Wayne Peterson interestingly postulates that the master print agreements, or InnerWorkings approach, is and will continue to win with Fortune 1000 companies. He believes that RRD is making this acquisition to enable complete operational execution of these full life cycle agreements in local markets across the United States. The CGX plants mark the sheetfed and digital print operations that will carry out and enable these agreements.
If this really is the strategy, it pays quite a compliment to InnerWorkings for the work they’ve done in the print management space. Not only have they developed and matured the space, but they have forced RRD’s hand into a transformational merger.
I didn’t initially think of this as a transformational merger, especially given the relative size and footprint of each company. But when seen in the light of Peterson’s argument, this is a game changer.
As independent printers, Peterson warns that this could mean doom for many of us. If it works, it could establish a much more formidable turnkey national and international communications solutions provider.
But, transformational mergers are highly risky and don’t work out more frequently than they do. AOL & Time Warner and Daimler & Chrysler are very good examples. The integration will be monumental, and the crucial retention of the local element will be especially challenging.

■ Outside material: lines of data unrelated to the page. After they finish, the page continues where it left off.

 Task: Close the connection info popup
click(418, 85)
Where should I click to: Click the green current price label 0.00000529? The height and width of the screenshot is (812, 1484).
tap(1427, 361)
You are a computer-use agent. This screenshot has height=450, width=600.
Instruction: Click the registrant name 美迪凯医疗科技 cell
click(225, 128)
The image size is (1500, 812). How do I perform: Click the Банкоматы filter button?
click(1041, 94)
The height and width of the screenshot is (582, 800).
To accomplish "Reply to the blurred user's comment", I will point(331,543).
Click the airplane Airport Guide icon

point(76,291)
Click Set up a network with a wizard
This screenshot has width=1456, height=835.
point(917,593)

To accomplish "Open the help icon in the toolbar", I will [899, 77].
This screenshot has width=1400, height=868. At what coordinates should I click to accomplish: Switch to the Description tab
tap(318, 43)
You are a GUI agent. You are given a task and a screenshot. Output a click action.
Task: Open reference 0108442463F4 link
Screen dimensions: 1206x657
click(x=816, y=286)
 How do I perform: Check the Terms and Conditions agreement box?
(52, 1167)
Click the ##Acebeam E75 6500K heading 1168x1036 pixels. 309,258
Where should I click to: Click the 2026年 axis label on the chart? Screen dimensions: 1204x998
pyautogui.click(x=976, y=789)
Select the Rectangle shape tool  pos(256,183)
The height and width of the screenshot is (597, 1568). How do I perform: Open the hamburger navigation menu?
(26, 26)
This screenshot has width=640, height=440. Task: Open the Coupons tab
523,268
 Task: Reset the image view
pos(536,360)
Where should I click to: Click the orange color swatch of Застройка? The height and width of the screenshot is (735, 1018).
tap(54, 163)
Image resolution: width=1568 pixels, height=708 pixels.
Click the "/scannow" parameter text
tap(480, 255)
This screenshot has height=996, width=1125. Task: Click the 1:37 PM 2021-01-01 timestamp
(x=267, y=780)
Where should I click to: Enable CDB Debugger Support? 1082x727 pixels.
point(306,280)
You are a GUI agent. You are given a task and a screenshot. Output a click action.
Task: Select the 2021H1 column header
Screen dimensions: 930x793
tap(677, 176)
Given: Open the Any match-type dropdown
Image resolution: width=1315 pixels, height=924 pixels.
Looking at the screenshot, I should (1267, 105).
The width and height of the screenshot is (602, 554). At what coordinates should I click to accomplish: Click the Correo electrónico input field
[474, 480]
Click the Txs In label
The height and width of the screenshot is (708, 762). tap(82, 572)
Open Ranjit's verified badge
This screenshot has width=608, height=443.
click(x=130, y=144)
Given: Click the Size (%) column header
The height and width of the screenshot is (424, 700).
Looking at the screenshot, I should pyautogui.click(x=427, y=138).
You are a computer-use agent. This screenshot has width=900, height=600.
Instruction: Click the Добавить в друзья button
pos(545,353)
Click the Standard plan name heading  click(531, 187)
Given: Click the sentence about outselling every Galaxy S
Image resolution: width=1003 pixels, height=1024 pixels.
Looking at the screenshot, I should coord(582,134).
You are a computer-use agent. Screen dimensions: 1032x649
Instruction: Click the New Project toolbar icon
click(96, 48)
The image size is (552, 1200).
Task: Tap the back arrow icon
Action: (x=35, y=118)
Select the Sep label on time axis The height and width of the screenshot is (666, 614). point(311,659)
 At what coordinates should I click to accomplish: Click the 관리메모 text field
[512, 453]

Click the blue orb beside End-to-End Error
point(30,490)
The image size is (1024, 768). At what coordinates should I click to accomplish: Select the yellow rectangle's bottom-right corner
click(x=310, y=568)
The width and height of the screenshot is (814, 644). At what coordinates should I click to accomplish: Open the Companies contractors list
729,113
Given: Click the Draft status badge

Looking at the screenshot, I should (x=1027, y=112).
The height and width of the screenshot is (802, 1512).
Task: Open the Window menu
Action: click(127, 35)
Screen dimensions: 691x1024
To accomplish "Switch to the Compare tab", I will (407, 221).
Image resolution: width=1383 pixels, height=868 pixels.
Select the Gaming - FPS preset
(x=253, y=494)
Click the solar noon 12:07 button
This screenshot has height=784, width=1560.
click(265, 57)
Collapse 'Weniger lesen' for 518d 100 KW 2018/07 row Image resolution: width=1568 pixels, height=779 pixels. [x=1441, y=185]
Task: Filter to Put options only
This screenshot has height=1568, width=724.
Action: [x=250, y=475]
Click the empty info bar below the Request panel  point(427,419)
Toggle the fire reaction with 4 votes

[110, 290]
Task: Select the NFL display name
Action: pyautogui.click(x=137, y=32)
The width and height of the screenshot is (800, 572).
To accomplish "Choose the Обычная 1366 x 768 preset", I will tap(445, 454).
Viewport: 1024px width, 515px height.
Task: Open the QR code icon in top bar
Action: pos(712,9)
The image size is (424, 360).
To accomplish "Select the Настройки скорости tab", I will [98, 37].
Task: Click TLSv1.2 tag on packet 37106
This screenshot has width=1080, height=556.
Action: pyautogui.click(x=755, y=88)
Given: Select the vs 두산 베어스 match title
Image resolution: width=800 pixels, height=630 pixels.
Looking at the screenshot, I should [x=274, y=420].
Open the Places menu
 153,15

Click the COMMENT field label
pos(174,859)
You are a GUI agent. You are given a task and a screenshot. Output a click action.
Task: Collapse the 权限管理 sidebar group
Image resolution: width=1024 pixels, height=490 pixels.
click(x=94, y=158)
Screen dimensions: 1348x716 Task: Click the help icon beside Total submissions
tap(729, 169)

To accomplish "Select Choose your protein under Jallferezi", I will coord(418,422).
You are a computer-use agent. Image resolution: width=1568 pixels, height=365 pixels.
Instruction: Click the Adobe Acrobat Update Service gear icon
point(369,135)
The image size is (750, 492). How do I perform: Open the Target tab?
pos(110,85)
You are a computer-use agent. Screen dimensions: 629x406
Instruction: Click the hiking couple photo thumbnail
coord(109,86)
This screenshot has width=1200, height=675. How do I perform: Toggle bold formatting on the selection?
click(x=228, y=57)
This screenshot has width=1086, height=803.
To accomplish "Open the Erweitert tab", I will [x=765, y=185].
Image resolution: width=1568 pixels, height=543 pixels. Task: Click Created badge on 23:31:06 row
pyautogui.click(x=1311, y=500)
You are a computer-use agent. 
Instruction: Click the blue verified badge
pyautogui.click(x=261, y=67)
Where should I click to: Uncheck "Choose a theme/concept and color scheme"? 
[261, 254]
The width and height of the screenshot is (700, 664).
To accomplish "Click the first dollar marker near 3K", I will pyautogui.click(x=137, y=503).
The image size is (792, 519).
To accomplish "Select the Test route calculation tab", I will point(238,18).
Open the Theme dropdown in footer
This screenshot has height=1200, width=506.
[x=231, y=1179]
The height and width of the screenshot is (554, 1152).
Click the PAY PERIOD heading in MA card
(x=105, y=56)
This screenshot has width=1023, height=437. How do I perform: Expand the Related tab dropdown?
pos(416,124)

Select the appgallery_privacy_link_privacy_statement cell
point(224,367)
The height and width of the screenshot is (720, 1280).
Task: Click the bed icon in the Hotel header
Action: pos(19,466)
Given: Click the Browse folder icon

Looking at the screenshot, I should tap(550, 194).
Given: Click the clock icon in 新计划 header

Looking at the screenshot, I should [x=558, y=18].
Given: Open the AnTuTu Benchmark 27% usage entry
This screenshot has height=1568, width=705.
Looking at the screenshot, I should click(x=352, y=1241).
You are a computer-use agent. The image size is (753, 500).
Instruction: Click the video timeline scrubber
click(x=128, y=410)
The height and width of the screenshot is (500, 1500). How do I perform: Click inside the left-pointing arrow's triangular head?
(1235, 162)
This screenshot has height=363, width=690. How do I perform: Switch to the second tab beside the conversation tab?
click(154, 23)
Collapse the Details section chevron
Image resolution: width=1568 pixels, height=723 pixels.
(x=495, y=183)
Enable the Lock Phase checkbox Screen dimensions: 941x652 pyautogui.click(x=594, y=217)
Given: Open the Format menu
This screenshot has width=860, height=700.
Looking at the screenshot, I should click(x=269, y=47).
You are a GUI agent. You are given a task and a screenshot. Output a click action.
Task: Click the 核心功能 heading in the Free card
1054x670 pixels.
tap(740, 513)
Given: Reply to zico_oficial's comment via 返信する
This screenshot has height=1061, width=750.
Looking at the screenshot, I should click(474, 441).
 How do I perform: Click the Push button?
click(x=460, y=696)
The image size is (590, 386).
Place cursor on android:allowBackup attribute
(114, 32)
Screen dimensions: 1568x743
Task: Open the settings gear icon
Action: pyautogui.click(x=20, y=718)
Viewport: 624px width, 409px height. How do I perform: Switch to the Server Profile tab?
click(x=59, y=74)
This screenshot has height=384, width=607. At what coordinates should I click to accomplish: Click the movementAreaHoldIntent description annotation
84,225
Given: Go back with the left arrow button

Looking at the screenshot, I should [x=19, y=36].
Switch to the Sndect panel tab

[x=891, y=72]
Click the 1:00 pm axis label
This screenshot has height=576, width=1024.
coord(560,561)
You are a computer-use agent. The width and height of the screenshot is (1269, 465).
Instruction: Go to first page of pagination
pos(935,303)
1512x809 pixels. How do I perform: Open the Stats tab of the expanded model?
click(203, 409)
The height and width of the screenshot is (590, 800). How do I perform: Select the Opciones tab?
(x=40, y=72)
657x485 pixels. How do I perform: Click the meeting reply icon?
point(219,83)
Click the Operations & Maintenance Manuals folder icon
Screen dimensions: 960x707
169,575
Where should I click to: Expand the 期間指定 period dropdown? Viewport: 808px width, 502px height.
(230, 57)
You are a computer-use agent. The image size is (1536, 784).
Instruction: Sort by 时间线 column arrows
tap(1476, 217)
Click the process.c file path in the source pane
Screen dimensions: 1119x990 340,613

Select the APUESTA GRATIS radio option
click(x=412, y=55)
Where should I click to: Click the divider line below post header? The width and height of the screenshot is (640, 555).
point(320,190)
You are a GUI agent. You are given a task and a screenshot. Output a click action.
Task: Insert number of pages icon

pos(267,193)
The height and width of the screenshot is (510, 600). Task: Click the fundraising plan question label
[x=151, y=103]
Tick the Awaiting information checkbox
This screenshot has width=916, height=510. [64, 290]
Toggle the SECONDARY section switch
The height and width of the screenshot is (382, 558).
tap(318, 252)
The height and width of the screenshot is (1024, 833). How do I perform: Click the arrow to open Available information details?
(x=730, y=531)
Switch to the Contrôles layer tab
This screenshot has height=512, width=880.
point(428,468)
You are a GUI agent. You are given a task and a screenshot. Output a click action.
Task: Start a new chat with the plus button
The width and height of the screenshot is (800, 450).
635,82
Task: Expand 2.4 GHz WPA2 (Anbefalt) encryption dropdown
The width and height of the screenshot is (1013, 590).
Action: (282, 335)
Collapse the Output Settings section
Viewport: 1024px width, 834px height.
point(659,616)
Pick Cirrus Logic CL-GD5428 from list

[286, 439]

As an independent, I’m content with this merger. A reduction in the number of large competitors is generally good, and there is plenty of work to do before RRD turns into a master print agreement juggernaut (if that ever happens). Now is the time of uncertainty. It’s when nerves kick in and people question whether or not they’re going to like the forthcoming change. Now is the time to poach customers, operators and sales people.
Only time will tell the exact intent and the relative success of this move. While they are "Knocked Up," we’ll see if they manage to live happily ever after.